Data for the task:
· · · ·
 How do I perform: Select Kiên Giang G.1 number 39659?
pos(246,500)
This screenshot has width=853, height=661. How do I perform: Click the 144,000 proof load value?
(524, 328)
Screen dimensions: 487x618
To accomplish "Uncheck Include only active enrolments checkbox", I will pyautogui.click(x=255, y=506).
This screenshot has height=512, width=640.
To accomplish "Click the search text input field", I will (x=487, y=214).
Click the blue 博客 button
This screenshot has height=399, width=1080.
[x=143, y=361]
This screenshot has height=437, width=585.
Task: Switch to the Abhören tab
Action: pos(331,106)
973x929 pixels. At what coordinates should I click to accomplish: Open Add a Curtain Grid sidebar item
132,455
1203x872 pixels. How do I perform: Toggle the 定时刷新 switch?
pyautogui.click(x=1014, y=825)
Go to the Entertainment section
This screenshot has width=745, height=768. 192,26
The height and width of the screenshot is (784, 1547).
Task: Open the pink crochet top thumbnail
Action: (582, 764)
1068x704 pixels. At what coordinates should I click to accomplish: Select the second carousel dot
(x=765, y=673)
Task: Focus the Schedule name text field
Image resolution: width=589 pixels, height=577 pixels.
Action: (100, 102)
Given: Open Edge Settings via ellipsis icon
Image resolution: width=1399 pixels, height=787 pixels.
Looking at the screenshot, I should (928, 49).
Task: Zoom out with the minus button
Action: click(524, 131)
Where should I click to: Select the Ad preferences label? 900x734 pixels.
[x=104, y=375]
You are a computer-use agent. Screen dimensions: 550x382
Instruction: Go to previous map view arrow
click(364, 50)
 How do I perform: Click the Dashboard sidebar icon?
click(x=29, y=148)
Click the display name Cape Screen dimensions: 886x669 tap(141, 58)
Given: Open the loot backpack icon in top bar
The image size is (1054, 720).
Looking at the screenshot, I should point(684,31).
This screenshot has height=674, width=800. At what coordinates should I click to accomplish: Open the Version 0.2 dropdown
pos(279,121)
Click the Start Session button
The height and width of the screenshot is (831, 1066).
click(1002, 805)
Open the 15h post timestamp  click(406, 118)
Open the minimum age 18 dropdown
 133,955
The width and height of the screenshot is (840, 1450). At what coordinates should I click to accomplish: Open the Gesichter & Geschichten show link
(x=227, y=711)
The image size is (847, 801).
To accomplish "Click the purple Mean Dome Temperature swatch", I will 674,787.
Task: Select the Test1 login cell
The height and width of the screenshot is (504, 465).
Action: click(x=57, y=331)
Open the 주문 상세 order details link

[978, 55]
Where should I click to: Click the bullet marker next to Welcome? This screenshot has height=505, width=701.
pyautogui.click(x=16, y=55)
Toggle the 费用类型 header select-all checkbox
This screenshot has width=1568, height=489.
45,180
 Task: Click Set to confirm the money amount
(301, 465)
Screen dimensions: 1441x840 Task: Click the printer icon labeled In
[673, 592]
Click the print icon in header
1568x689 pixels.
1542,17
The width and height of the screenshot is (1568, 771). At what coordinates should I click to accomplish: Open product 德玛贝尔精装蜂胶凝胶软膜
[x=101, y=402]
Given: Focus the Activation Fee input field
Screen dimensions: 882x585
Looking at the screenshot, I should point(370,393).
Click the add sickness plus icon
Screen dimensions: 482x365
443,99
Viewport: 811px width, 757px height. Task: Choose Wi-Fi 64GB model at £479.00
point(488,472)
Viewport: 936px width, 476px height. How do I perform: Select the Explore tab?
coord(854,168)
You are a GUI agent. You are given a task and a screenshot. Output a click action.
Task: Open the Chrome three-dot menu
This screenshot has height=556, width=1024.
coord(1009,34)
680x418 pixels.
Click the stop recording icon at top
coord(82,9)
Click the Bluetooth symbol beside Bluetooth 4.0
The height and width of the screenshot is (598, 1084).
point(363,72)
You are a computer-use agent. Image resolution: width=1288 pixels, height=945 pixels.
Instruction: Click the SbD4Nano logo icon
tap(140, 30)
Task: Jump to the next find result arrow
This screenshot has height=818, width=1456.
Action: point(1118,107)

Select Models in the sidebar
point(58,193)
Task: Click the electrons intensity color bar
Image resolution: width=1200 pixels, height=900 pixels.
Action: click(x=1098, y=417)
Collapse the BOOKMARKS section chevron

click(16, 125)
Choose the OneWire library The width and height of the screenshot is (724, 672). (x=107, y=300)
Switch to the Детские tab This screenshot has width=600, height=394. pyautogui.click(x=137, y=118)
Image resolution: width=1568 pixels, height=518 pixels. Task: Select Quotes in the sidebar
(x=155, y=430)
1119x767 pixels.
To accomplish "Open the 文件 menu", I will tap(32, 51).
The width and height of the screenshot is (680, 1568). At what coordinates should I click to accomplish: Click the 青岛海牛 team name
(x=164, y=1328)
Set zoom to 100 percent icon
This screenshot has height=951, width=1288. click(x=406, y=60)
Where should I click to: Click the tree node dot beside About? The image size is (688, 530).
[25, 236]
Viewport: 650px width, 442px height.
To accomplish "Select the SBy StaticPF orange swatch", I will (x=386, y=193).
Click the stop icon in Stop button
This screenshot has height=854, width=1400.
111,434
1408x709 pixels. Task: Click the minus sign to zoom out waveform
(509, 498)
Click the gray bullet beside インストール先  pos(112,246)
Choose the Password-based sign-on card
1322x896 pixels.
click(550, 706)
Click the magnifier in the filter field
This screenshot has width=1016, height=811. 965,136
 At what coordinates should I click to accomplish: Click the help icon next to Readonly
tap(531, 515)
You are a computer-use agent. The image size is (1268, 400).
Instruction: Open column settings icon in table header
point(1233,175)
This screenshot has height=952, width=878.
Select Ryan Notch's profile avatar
· · · ·
Copy out each line of the data in which the word "checkbox" appears.

To accomplish "Uncheck Include only active enrolments checkbox", I will pyautogui.click(x=255, y=506).
Toggle the 费用类型 header select-all checkbox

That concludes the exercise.